The world is going to have to wait till the dog days of summer before they get to watch a bunch human-sized pods racing down a pressurized, one-mile test track at a few hundred mph. SpaceX emailed student teams on Thursday informing them the final part of the company’s Hyperloop Pod Competition would be delayed until August — and possibly later.
Since last year, SpaceX has been slowly backing away from their initial June 2016 timeline for holding the last leg of the contest. Just before the design weekend at Texas A&M last month, SpaceX changed that deadline into a more nebulous “Summer 2016”, as you can see on its website.
All things considered, the news isn’t that surprising. No one has ever built a Hyperloop track before — it’s an insanely new form of technology that very few people in the world were even thinking about before Musk published his white paper in 2013. Currently, two private companies are constructing their own commercial Hyperloop test tracks, but optimistically they won’t be finished until later this year.
“We expected [the delay] for a while,” John Mayo, the project manager for MIT’s Hyperloop team, tells Inverse. “It takes a bit of time to build the first Hyperloop test track.”

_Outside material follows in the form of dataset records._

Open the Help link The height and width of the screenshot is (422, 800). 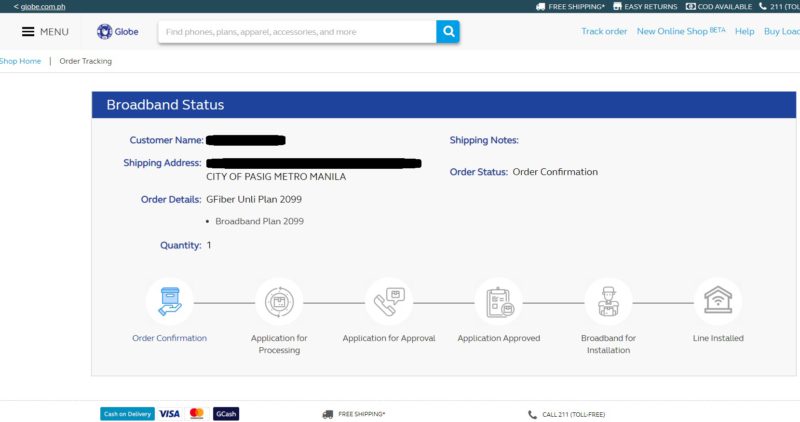click(x=744, y=32)
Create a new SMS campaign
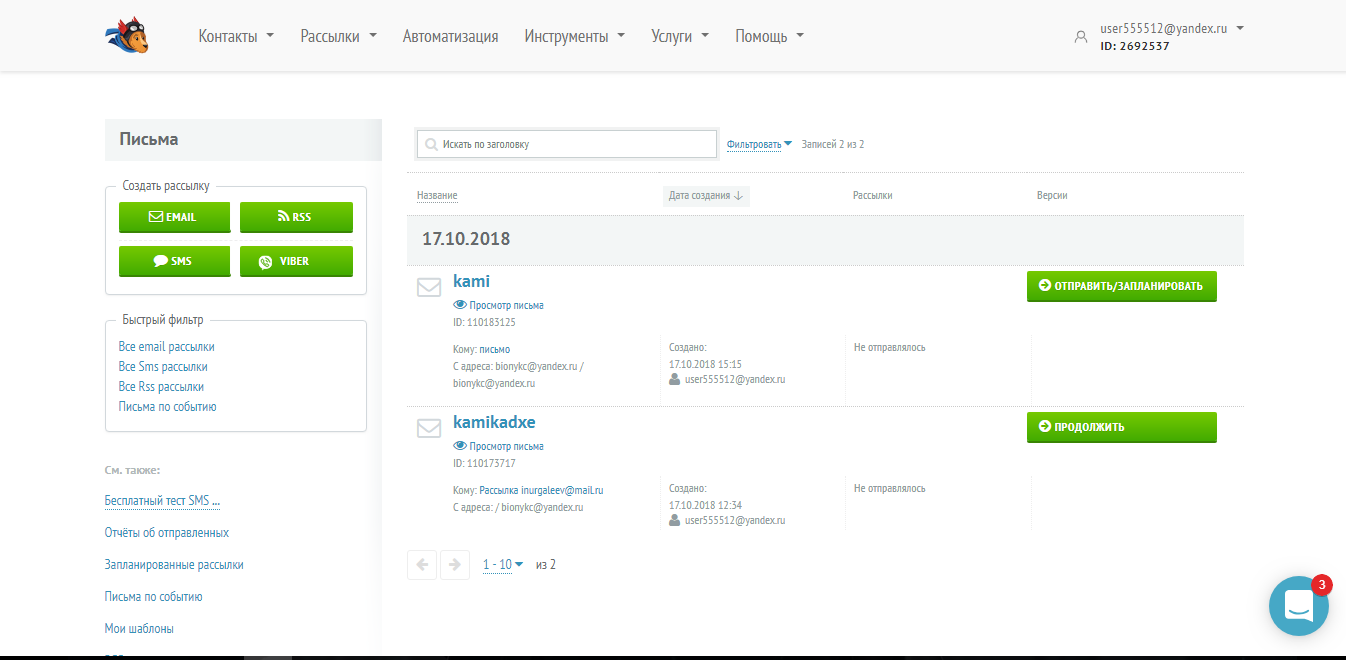The width and height of the screenshot is (1346, 660). click(x=174, y=261)
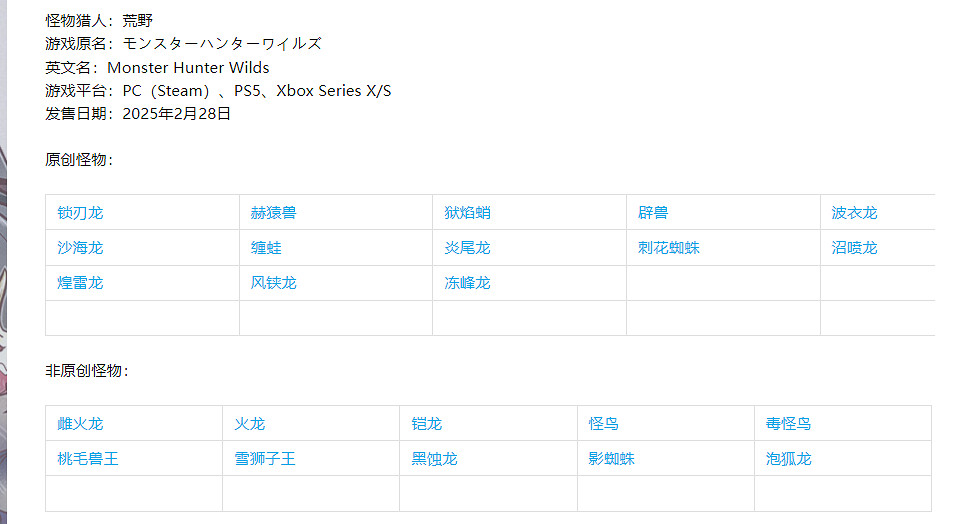
Task: Select the 冻峰龙 link
Action: [467, 283]
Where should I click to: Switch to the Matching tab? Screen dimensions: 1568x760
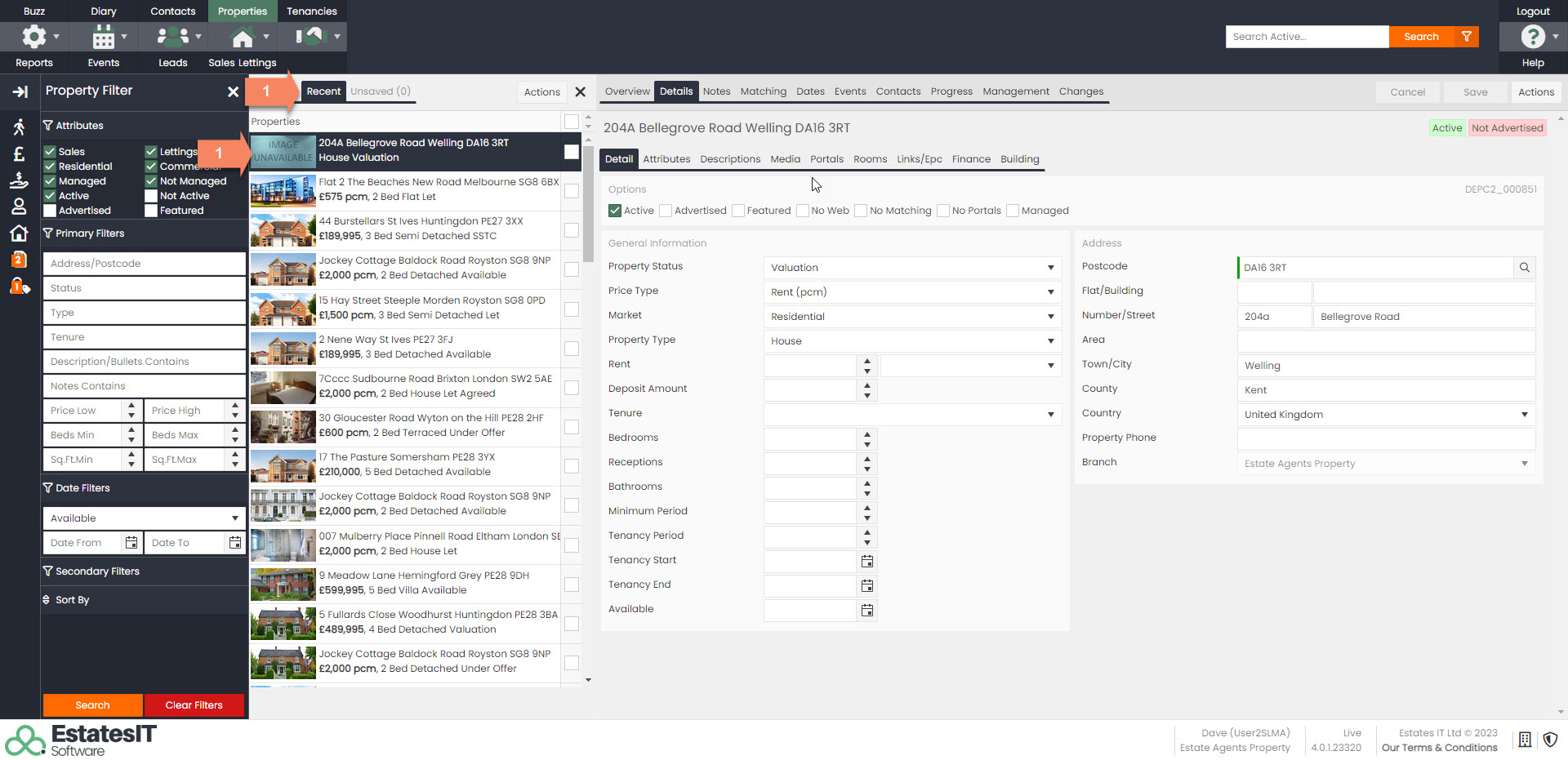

More importantly, Mayo and his team — and the other 21 teams that will be testing their pod prototypes at the final round — are probably relieved for the delay. Each team needs to pack in an intense amount of construction, testing, and troubleshooting in a relatively short amount of time. Even Mayo, whose team took home top honors at the design weekend, expressed that this would be a somewhat daunting challenge. The extra weeks could be just what the teams need to put on the finishing touches to their pods.